家電量販店における『ボーナス商戦』という言葉も、今後は死語になるかもしれない。
 公正取引委員会は今年の2月16日付で、業界2位(当時)のエディオンに対し、独占禁止法違反に該当するとして排除措置命令及び課徴金約40億円の納付命令を行った。これらを不服としたエディオンは、3月7日付けで審判請求を行い、現在、公正取引委員会審判廷にて審判が行われている。
 一般消費者にとっては縁遠く無関係な話に聞こえるが、審判結果によっては、家電量販店は格安の店ではなくなる可能性を秘めているのだ。

 エディオンは、『イシマル』(関東地方)、『エイデン』(中部地方)、『ミドリ』(近畿地方)など地域別にブランド名を使いわけ、全国約1180店舗を展開する家電量販店チェーン。2012年3月期の連結売上は7590億円である。
 公取委から違反と指摘されているのは、メーカー等の取引業者から従業員(店舗販売員)を無償で派遣させた行為。これは、平成20年6月にヤマダ電機が指摘されたのと同じだ。ただし、「今回は公取委の本気度が違う」と取引業者は言う。ヤマダの際、取引業者にヒアリングして回った担当は役職者ではなかったが、エディオンの取引先には審議官が対応するなど、最初から審判を見越した対応をしているからだ。
 「エディオン側の主張が退けられると、メーカーからの無料人材派遣やリベートといった“家電量販店ビジネスモデル”が、根底から崩れる事態になりかねません。消費者が家電を安く買えるのは、メーカーよりも家電量販店の力が強く、無料で販売員を派遣させ人件費を浮かせたり、量販店が値引いた分をメーカーが補填したりしているからなのです。これがなくなれば、家電量販店は費用の増加を余儀なくされ、メーカー希望小売価格で販売する量販店が続出するといわれています。まさに、テレビ1インチ=1万円時代に戻ってしまうことさえ想定されるのです。業界全体が青ざめているのも無理ありません」(経済記者)

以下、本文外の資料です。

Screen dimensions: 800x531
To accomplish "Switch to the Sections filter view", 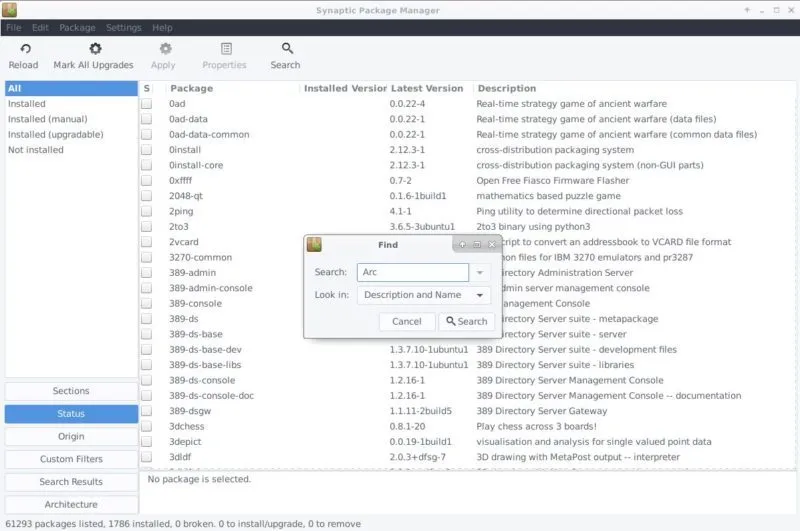I will click(x=71, y=391).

 そうなれば当然、ビックカメラがコジマを子会社化したように“規模の論理”で業界再編が加速する。しかし消費者にとっては、これも決していい話ではない。
 たとえばビック=コジマは、収益性の改善策として全国にある店舗のうち40〜50店舗を閉鎖する予定。関係者は「収益性を考えるなら最終的に100店舗近く閉鎖が必要」と見ており、消費者にとっては、なじみの店がなくなる上にポイントカードも使えなくなる。もちろん購入した家電のメンテナンスにも支障が出ることになるのだ。

 家電を安く買えるのは、今年の夏が“最後”なんてことがあるのか−−。
 夏のボーナスを争奪するため各店の販売員が、たくましき全国の風俗嬢のように、何か特別変わった“アプローチ”で商品を薦めてきたら、業界全体に異変が起きているということなのかもしれない。